When I ask parents what qualities and characteristics they hope to encourage in their children, kindness, generosity, and empathy are always included. So it makes sense that we should teach our kids to share, right? The trouble is, the way adults commonly teach sharing is not only confusing for kids, but can actually create selfishness and entitlement.
What does “sharing” mean?
The first reason sharing is confusing for kids is that the definition is inconsistent. Are we talking about using something together? Giving something away (that may or may not be returned)? Taking turns?
The second reason for confusion is the way we tend to enforce “sharing.” When my older son was around two years old, we attended a play group event at our local library. He walked over to another child and took the toy out of her hand. “Cameron,” I said, “She was using that. Please give it back to her.” Cameron looked at me earnestly and said, “But Mom, I’m sharing!” I immediately understood why he was conflating sharing with what was essentially theft; by two years old, he had witnessed (and even participated in) this scenario many times.
From my perspective, it looks like this: My child sees a toy that another child has and attempts to take it, either by asking or by force. The other child does not want to give up the toy, and resists. I point out that the toy either belongs to or is being used by the other child, and help my child give it back if necessary. So far, so good. But at this point, the other child’s parent typically steps in, yanks the toy back out of their child’s hand and hands it to my child, saying, “Oh no, let him have that! You need to share!” This is often followed by the other child crying and asking for their toy back, and their parent ignoring them or saying, “You’re fine. It’s nice to share.”
So, what is the other child potentially thinking, feeling, and learning when sharing is forced? If someone else wants something I have, I’m expected to give it up immediately in order to “be nice.” Maybe I’d better hang onto my things more tightly! Sharing isn’t fun. My feelings aren’t important. My parent cares about the other child more than me.
And what is my child learning? If I want something that someone else has, I can take it by force. If they don’t want to give it to me, an adult will help me take it. The biggest, strongest person gets to decide who has what. Other people’s feelings don’t matter as long as I get what I want.
Adults don’t share.
“We share our things.” Well, actually, no. “We” don’t, although for some reason, we expect children to. And this is yet another reason sharing can be so tricky for kids; we don’t generally model it for them. And when we do, we use different language. Adults don’t typically “share” (unless we’re talking about appetizers or memes) or even “take turns.” We say, “Do you mind if we join you?” or “Is this being used?” We ask if we can borrow a pen, not share it, or have a turn.
When we go out with family or friends to a crowded restaurant with no immediate availability, we have a choice to either wait for a spot to open up or try a different restaurant. Once we are seated, it’s understood that the table is ours to use for as long as we want, regardless of anyone else still waiting to be seated. Imagine if halfway through your meal, the manager came to your table and said, “I’m sorry, you’ve had this table long enough, and now it’s someone else’s turn.” I doubt you’d be leaving a tip. If they added, “Sharing is caring!” I’m guessing you might be tempted to write a scathing review.

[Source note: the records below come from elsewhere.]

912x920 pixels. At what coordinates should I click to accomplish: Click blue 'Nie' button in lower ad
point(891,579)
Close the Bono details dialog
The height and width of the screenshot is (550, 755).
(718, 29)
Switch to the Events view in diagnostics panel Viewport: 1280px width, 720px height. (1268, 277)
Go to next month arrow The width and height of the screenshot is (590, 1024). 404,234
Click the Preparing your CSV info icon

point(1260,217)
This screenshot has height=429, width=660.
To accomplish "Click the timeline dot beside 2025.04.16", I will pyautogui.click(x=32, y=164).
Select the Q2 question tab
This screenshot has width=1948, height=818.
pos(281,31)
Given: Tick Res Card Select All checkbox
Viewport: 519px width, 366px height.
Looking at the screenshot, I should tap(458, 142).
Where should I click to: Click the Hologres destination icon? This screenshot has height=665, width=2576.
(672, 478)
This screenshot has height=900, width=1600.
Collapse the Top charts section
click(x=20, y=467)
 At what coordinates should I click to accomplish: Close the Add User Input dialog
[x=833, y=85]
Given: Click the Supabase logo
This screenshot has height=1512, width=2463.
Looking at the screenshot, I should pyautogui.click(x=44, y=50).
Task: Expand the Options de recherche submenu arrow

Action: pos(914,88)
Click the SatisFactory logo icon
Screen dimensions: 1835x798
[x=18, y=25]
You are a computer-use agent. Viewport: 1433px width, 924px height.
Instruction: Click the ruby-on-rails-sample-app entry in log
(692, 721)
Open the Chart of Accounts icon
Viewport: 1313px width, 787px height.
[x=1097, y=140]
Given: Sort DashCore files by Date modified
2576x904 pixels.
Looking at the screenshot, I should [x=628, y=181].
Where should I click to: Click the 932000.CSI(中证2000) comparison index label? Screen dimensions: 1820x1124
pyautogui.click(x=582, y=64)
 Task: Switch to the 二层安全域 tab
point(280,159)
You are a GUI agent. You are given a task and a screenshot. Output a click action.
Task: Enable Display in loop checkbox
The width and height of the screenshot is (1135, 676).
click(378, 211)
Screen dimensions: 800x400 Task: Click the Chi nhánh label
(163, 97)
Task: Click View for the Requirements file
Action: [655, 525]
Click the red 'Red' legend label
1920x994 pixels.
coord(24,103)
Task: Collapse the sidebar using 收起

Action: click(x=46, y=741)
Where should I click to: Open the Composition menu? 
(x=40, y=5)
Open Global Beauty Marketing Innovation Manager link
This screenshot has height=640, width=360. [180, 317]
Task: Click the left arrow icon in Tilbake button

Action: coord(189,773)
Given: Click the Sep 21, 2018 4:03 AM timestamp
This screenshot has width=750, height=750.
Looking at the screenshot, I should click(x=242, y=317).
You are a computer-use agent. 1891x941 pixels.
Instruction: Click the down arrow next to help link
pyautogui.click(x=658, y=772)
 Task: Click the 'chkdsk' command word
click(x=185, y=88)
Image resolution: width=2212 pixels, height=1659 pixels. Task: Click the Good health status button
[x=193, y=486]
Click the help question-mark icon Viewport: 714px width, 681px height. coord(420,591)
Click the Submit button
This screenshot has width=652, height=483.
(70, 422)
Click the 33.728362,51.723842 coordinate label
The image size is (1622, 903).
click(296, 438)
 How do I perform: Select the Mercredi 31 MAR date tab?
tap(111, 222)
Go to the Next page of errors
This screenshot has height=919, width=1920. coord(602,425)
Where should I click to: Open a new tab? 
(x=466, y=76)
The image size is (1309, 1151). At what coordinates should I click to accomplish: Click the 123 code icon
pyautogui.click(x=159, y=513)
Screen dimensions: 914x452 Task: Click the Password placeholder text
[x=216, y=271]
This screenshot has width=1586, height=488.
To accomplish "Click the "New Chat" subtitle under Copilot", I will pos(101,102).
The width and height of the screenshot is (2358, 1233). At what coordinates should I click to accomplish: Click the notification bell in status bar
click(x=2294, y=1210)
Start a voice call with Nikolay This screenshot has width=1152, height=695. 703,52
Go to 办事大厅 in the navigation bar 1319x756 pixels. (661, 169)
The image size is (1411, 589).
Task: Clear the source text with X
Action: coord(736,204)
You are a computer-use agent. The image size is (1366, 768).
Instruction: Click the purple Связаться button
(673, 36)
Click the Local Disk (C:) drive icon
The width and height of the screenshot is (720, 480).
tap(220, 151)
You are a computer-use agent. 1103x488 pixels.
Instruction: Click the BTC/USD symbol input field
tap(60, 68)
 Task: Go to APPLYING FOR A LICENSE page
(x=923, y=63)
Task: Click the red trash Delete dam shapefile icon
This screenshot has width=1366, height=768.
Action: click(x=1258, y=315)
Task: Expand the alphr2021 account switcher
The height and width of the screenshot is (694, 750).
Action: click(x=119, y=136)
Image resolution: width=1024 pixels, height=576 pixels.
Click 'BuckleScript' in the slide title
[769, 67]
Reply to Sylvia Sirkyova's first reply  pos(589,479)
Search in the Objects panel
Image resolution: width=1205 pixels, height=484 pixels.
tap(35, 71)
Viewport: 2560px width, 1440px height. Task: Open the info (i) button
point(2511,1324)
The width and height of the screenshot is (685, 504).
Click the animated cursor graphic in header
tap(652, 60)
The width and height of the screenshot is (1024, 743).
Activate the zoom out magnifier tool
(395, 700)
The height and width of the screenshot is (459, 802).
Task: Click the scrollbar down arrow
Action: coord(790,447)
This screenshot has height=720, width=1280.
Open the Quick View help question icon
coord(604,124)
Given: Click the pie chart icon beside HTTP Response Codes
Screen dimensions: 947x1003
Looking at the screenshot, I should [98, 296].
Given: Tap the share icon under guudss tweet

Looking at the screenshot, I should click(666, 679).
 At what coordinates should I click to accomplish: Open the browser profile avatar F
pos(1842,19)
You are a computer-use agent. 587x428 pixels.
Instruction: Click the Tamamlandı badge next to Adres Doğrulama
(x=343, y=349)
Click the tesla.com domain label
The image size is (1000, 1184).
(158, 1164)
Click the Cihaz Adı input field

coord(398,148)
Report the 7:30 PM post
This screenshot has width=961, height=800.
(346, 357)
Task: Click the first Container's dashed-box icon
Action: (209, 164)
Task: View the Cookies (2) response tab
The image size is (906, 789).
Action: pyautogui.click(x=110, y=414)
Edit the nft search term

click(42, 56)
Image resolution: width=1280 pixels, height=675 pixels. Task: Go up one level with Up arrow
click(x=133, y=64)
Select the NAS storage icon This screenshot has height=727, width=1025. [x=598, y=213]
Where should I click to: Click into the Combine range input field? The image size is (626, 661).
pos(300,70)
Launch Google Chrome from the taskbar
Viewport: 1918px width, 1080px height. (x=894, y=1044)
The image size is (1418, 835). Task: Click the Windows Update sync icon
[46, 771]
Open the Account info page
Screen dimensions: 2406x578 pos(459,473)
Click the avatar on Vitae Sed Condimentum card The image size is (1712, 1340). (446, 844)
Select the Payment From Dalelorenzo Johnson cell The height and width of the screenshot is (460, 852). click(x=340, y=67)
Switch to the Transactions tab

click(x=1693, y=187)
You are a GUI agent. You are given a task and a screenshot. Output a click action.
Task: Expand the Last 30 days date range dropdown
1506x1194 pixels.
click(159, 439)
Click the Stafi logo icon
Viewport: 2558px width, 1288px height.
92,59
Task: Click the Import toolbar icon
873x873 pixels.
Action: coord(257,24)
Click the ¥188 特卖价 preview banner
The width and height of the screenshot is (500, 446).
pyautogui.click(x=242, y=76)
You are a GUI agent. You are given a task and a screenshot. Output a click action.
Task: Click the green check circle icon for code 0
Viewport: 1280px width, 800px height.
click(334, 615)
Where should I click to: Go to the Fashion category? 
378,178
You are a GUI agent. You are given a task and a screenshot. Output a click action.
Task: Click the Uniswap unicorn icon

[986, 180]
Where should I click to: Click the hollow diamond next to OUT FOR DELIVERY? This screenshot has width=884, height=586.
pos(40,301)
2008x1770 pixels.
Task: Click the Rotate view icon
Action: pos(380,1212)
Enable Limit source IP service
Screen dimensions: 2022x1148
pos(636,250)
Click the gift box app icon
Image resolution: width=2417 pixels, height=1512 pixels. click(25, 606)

Many parents have a rule about personal belongings not being brought into public places unless they are to be shared. But this doesn’t map to the adult model of behavior either. We bring our personal belongings – phones, purses, bicycles, pets, food – into public spaces all the time, with zero expectation of letting others use them. Kids are people too, and their things are no less important to them than ours are to us.
Kind versus nice
One of the reasons parents often give their children for why we have to share is that it’s “nice.” It might shock some people to hear that I actually don’t want my children to be nice. I do, however, want them to be kind. Kindness is a core value rooted in empathy and compassion. Niceness is an external behavior, often based in a need to please, maintain a social appearance, or get something in return. This is why I strongly caution against telling kids they should share because it will make other kids like them or want to share their things with them. Doing for others to please them or gain their favor is inauthentic and manipulative. Empathy cannot be forced. True generosity and kindness come out of choice.
Sharing on demand may be nice, but it isn’t kind. And praising children for sharing also tends to have a detrimental effect on their generosity.
You can ask. They might say yes or no.
So, what should we do instead? Here’s what works for us: I tell my kids that if they would like something that someone else owns or is using, they can ask. The person might say yes or no, and they need to respect that answer. This teaches awareness of others and respect for their feelings and belongings.
Earlier this year, my husband and I were at a restaurant with our two kids. Our older son requested a root beer. When it came, his little brother wanted some too. “Cameron, can your brother have some?” I asked. “No,” he answered. Now I realized I had boxed myself into a corner, because we had ordered the root beer for Cameron, with no expectation or agreement that it would be shared. My husband tried again: “Can you give some to your brother, please?” “No,” Cameron reiterated, “and you respect my answer!” So we smiled proudly, and ordered another root beer.
We all want our kids to be generous, kind, and empathetic. Giving them space to share freely and authentically, showing respect for their feelings and belongings, and guiding them to respect the feelings and belongings of others is much more effective than forcing generosity at a surface level.